#### [TASK DIRECTIONS]
Copy out verbatim the records from the line containing "The height and width of the screenshot is (819, 1456)." through the end of the records, including both ends, and omit the pictures.

#### [INPUT MATERIAL]
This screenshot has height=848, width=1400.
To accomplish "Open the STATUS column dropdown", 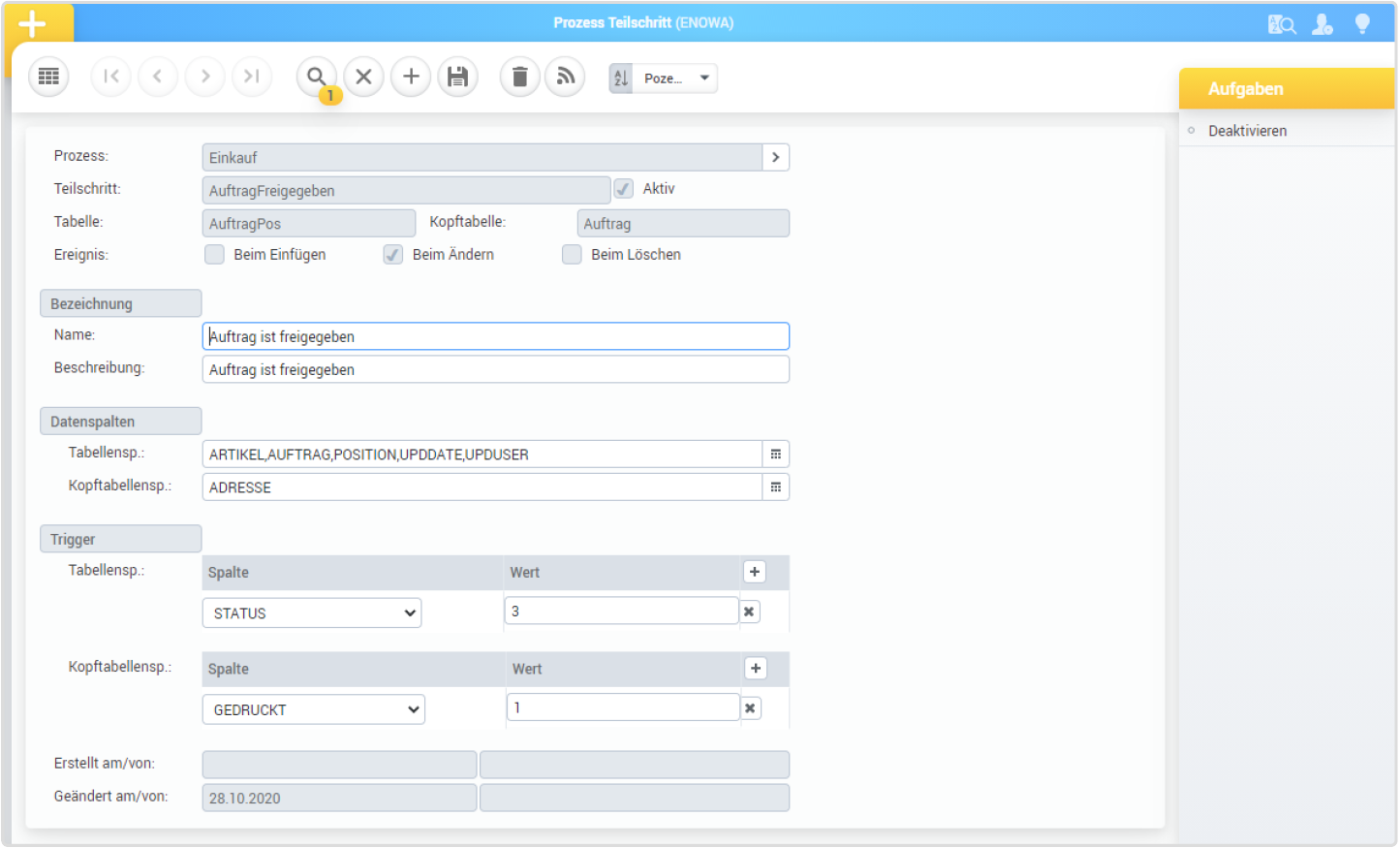I will pos(312,613).
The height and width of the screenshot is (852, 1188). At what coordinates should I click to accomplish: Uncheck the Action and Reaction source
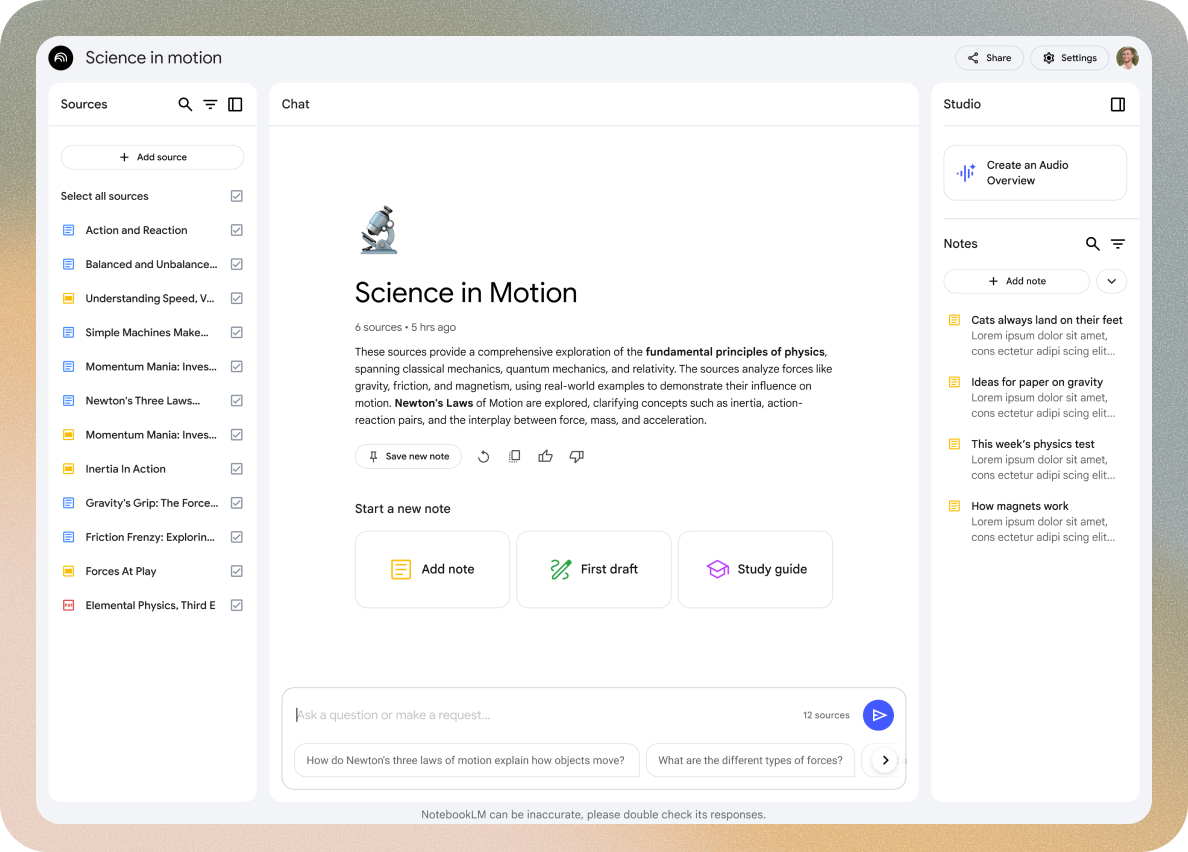(x=237, y=230)
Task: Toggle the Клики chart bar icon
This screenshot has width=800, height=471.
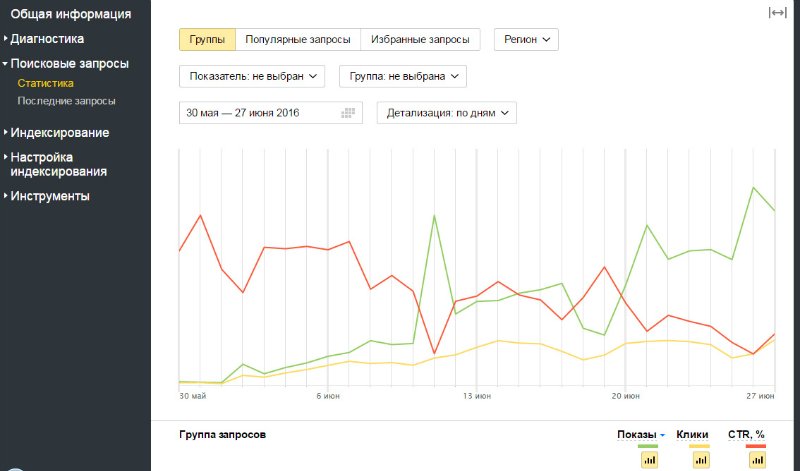Action: (x=702, y=459)
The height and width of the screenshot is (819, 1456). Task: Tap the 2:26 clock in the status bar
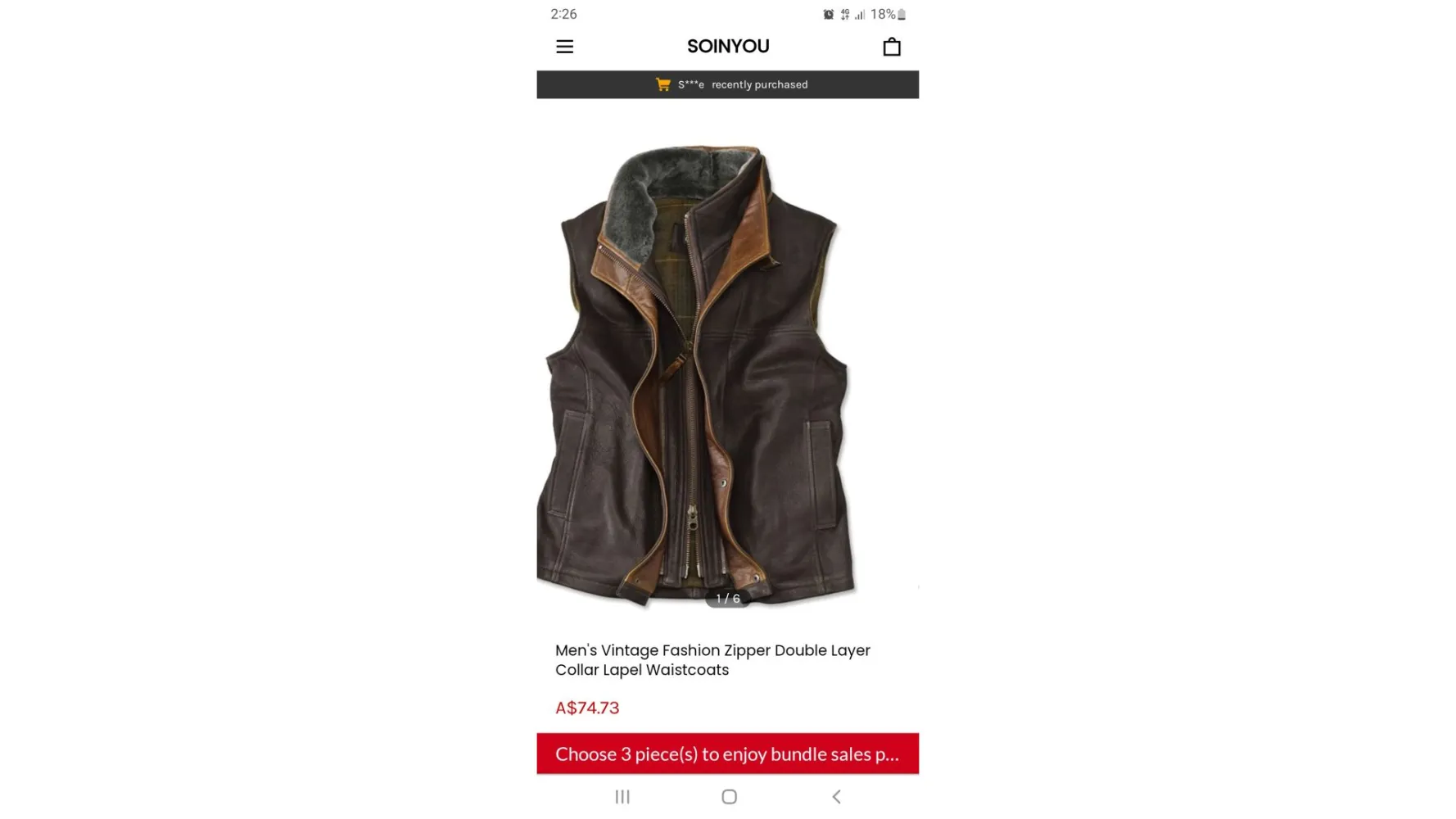point(563,14)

#### [RESULT BELOW]
The height and width of the screenshot is (819, 1456). Task: Tap the 2:26 clock in the status bar
point(563,14)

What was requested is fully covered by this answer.